Song, dance, drugs and empty promises
MOVIE REVIEW: 'Sparkle', starring the late Whitney Houston
I miss Whitney Houston. I seriously do. Every time I look at her Ultimate Collection album I hesitate to put it on - unlike last year before her death.
She died too soon, before the release of Sparkle, the musical, Houston's fifth and last film.
The film is okay. It's not the best musical I've seen. I rate it far lower than Dreamgirls.
But then this all-black feature is in a class of its own, having snatched three Golden Globes and two Oscars.

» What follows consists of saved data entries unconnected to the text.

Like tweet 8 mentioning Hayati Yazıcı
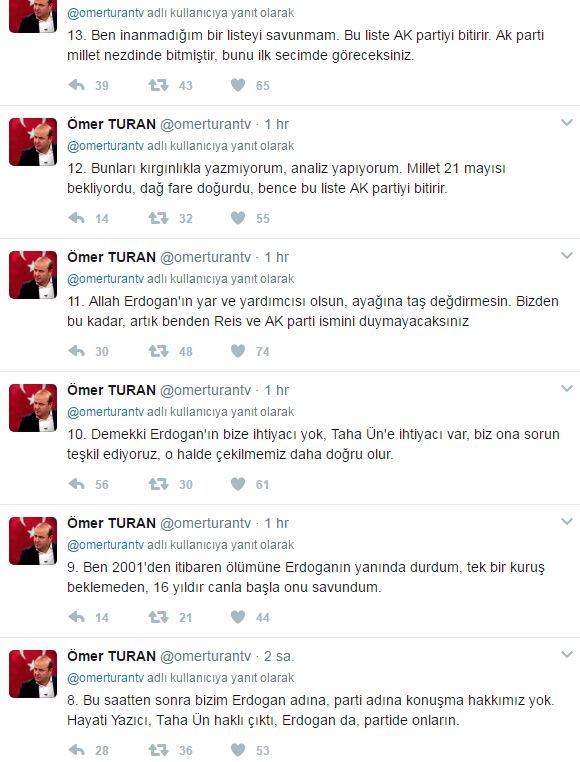Screen dimensions: 580x762 [x=238, y=750]
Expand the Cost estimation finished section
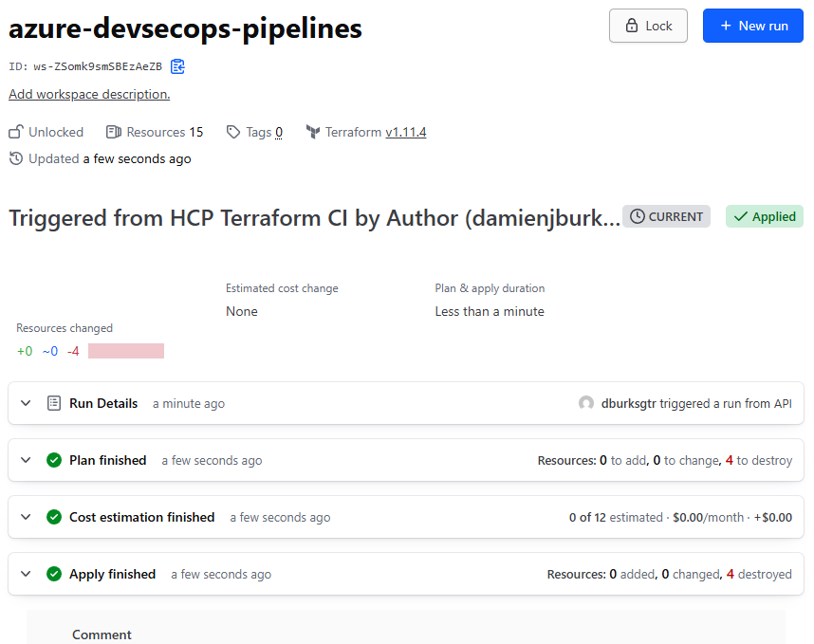814x644 pixels. coord(26,517)
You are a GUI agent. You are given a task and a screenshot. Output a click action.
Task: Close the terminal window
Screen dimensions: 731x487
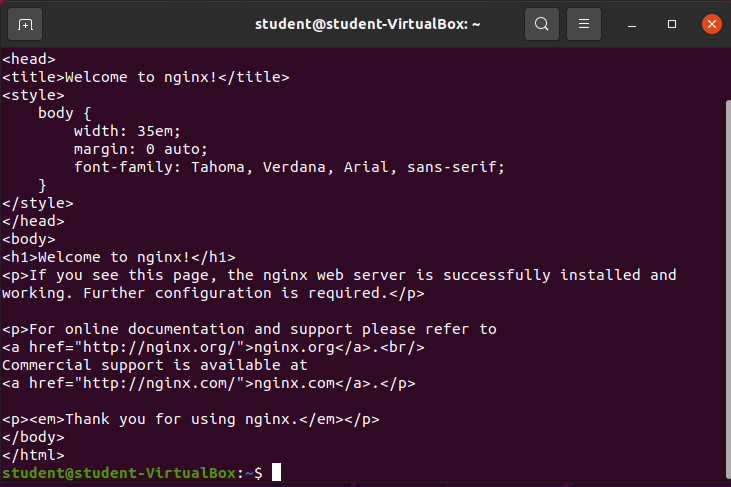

Dreamgirls made American Idol winner Jennifer Hudson a household name. She outshone fellow actress and established brand Beyoncé Knowles.

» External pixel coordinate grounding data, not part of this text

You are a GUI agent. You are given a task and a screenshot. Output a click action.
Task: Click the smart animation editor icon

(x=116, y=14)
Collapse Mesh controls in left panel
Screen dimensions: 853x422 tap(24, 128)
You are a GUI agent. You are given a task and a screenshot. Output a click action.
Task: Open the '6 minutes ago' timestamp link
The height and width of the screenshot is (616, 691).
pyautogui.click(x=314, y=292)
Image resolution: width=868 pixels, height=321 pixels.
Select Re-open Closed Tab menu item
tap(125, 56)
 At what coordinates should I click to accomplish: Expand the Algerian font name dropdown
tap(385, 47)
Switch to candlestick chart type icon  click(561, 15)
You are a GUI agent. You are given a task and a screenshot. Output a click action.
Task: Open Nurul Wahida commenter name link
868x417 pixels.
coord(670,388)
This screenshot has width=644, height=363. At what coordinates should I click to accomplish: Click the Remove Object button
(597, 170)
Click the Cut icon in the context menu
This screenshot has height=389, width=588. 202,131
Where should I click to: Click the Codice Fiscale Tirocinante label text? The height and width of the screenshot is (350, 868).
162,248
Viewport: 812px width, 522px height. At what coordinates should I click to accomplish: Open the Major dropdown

Sparkle stars another American Idol champion, Jordin Sparks. Unlike Hudson, Sparks, though this is her first film, is already a household name in music.
As entertaining as Sparkle is, I rank it a notch lower than Cadillac Records, a 2008 musical biopic. Knowles, as Etta James, sings beyond her vocal capabilities in At Last and Once in a Lifetime. Wow.
Sparkle is a 1976 remake of the same title.The movie focuses on the singing talent of the three young Anderson sisters from Harlem in the 1950s.
I'm sure by now you know how I hate remakes, right?
The Anderson sisters are Sparkle (Sparks), Tammy Sister (Carmen Ejogo) and Delores-Dee (Tika Sumpter).
Their mother is Emma (Houston). Emma is a former singer who lost her life chasing her music career.
I was overcome by emotion on hearing this storyline; it was just too close to home.
Houston died in real life in February this year while reviving her career after a long period of drug abuse. Her chronic drug use, which might have caused a heart attack, led to her untimely death. When it comes to showbiz, drugs never miss the party and it's the same scenario in Sparkle .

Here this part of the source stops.